Integrating LVM with Hadoop

6 min readMar 14, 2021

For integrating LVM with Hadoop first lets talk about LVM.

What is LVM?

LVM, or Logical Volume Management, is a storage device management technology that gives users the power to pool and abstract the physical layout of component storage devices for easier and flexible administration.

Using LVM we can make our storage dynamic. Here we can combine multiple physical volume into one single Hard disk and operate this as a normal Hard disk.

Suppose you have 2 Hard disk of 50–50 GB. But you have one singe file which has data around 60 GB. So you cannot store this data in any of the Hard disk. Using LVM we can create a virtual Hard disk of 100 GB(or 80–90) combining this 2 Hard Disks. Now we can easily store data in this 100GB Hard disk. Some part of data stored in Physical Hard Disk 1 & some part in other Hard disk.

Here LVM will create a separate INODE table and maintain metadata of what data stored in which Hard disk.

I know it’s look like very harder but when we going to do for this, you can see it is very excited and simple like ABC.

Let’s back to our main concern

If you are new to Hadoop you can refer to my this blog where i have covered some basics of Hadoop.

We know that the Hadoop master node running the NameNode process takes care of all the filesystem namespace of HDFS, while the slave nodes provide actual storage to store the files and folders.

In this blog we are focusing on how to integrate LVM with Hadoop.

For the simplicity we are going to take some simple small setup.

Suppose that you have two hard disks inserted into your machine. The first hard disk is of size 20 GB and the other of size 40 GB. While configuring this machine as the slave system, you decide to donate space from the partition made on the second hard disk(40 GB). For the sake of simplicity, assume that we only have one partition on this hard disk, and it is almost the size of the hard disk, although it will be a little less given the space preserved for storing metadata. Also, assume that currently, the cluster consists of only one machine, i.e. a single-node cluster.

Here you are contributing 40GB to the Hadoop cluster but client wants to upload 43GB file. But as you know in this case upload will fail.

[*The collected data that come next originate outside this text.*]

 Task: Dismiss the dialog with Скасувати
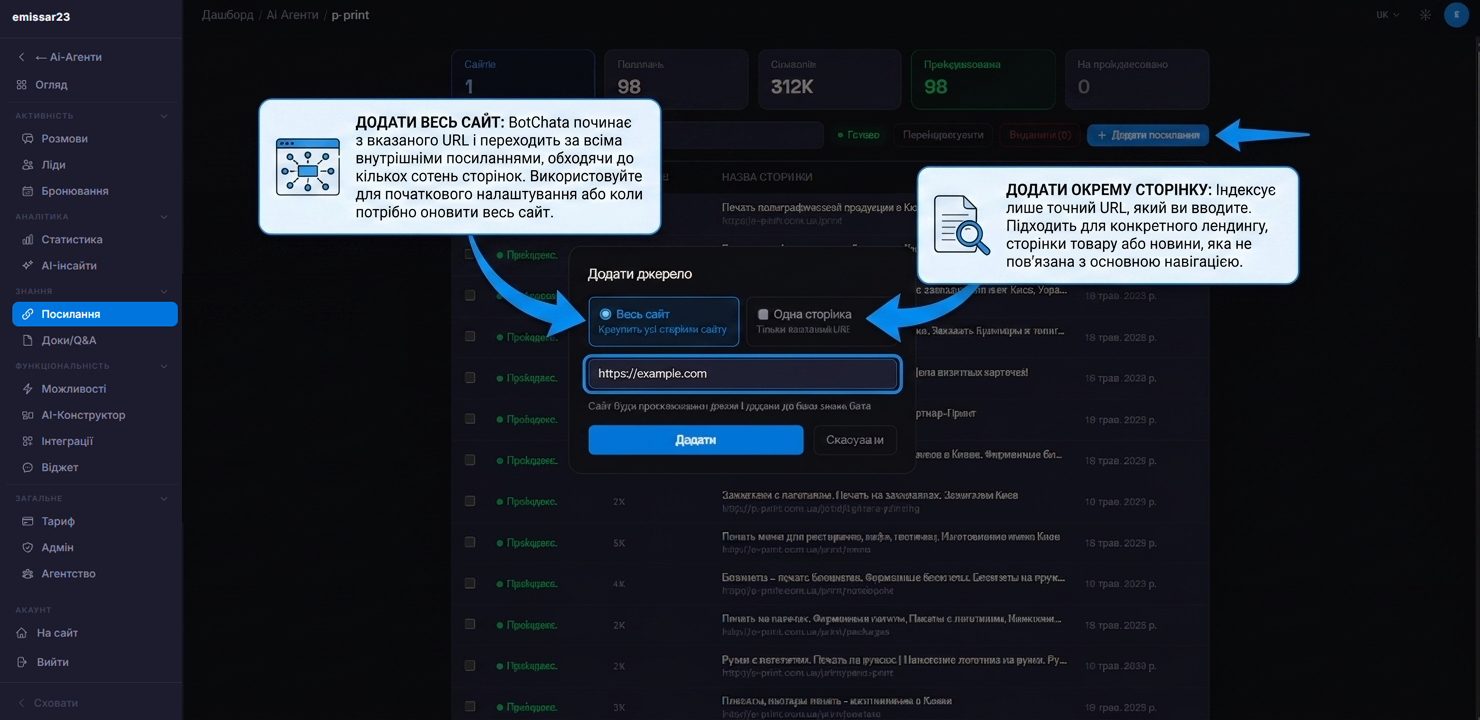click(x=855, y=440)
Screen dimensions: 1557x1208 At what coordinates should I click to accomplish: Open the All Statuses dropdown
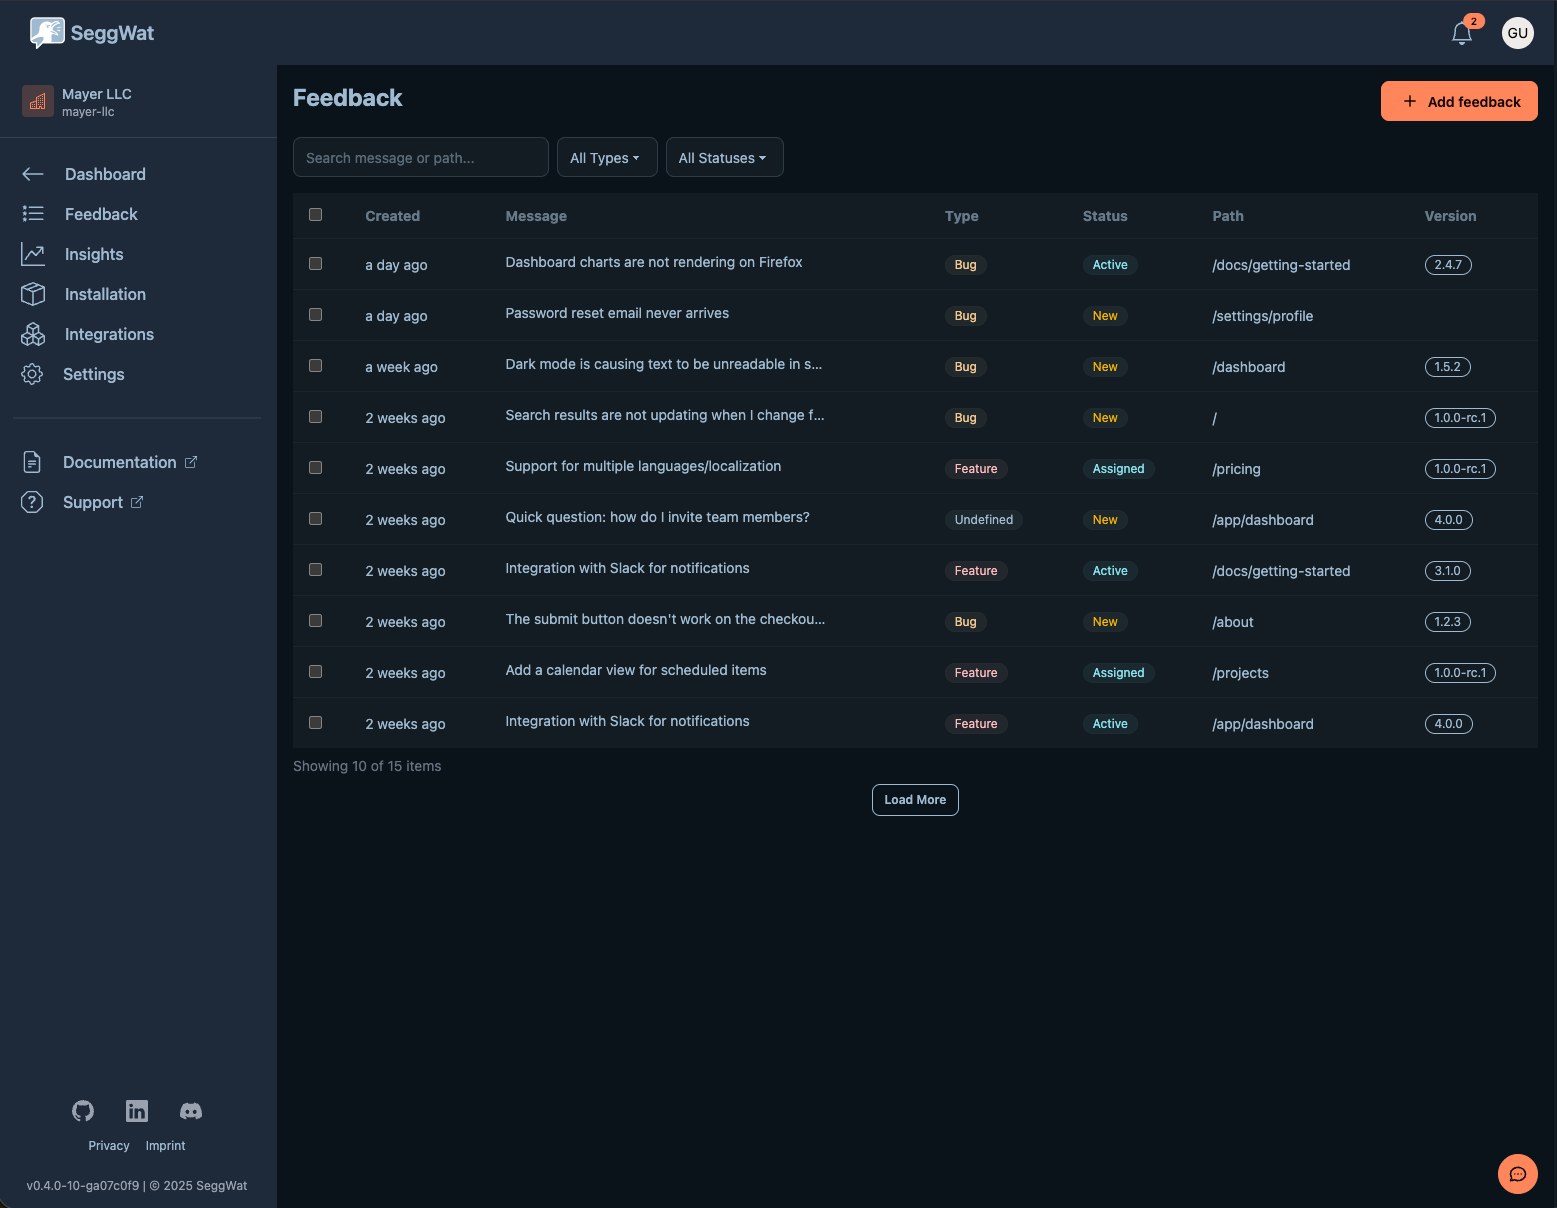pos(724,157)
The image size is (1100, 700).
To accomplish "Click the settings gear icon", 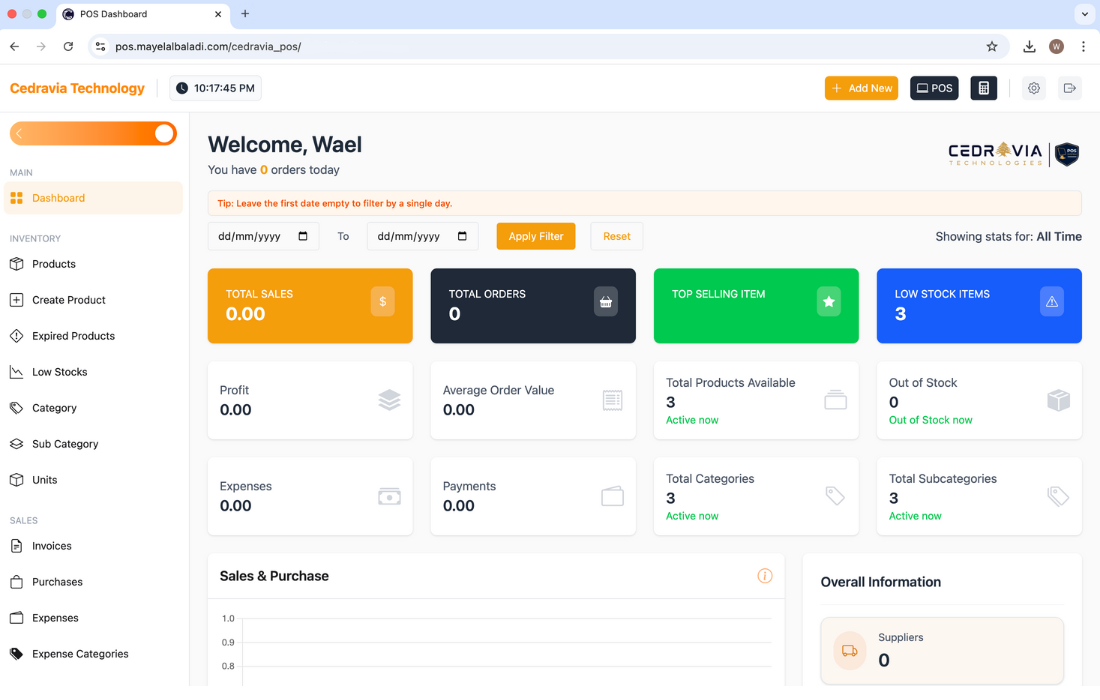I will pos(1034,88).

You thought that we have second Hard disk which is not at all used of 20 GB. But how to use that as we have one single file of 43GB. Here we can use LVM.

So, let’s get started.

Here we have 2 Hard disk and we want to create one single logical hard disk.

Note: I am running this practical on RedHat Linux and already attached 2 hard disk to it.

Step 1: Create a physical volume

You can see that I have two devices here, /dev/sdb and /dev/sdc.

For demo purpose I have used both hard disk of 4 GB.

Let’s create a physical volume out of it.

[root@localhost ~]# pvcreate <hd_name>

Step 2: Create a volume group.

Volume group is basically combining 2 hard disk into one single storage. So at end of this we have one single hard disk of 8 GB.

[root@localhost ~]# vgcreate <vg_name> <hd1_name> <hd2_name>

Here we must have to use same hard disk which we use in above and created PV.

Using vgdisplay we can check all the vg we or system has created. For specific vg you can give vg name.

[root@localhost ~]# vgdisplay datastore

Step 3: Create logical volume.

In this step we are going to create a partition of hard disk.

[root@localhost ~]# lvcreate --size <size_of_partition> --name <name_of_partition> <vgname>

Step 4: Format partition.

As you all know we have to format a partition so we can use it. Here we are going to use ext4 format for formatting partition.

[root@localhost ~]# mkfs.ext4 /dev/<vganem>/<lvname>

Step 5: Mount to the folder.

As you know we have to mount it as we cannot directly interact with device.

This above step is basic LVM concept, but now we want to donate this storage to datanode, so we have to mount it accordingly.

I already created a directory /hadoop/hadoopdata/hdfs/datanode and then mounted the partition.

[root@localhost ~]# mount /dev/datastore/store1 /hadoop/hadoopdata/hdfs/datanode

let’s check its working or not.

Yeah!! we got out 6GB hard disk and we can donate it to the master node.

Summarize the concept using visual …

Let’s donate this storage in Hadoop cluster,

For this you have to add this mount point name in master node hdfs-site.xml file.

Let’s check hdfs report

[root@localhost ~]# hdfs dfsadmin -report

You can see we have have got around 6 GB in Hadoop cluster.

Well most important question is, why we are using LVM and follow this long approach?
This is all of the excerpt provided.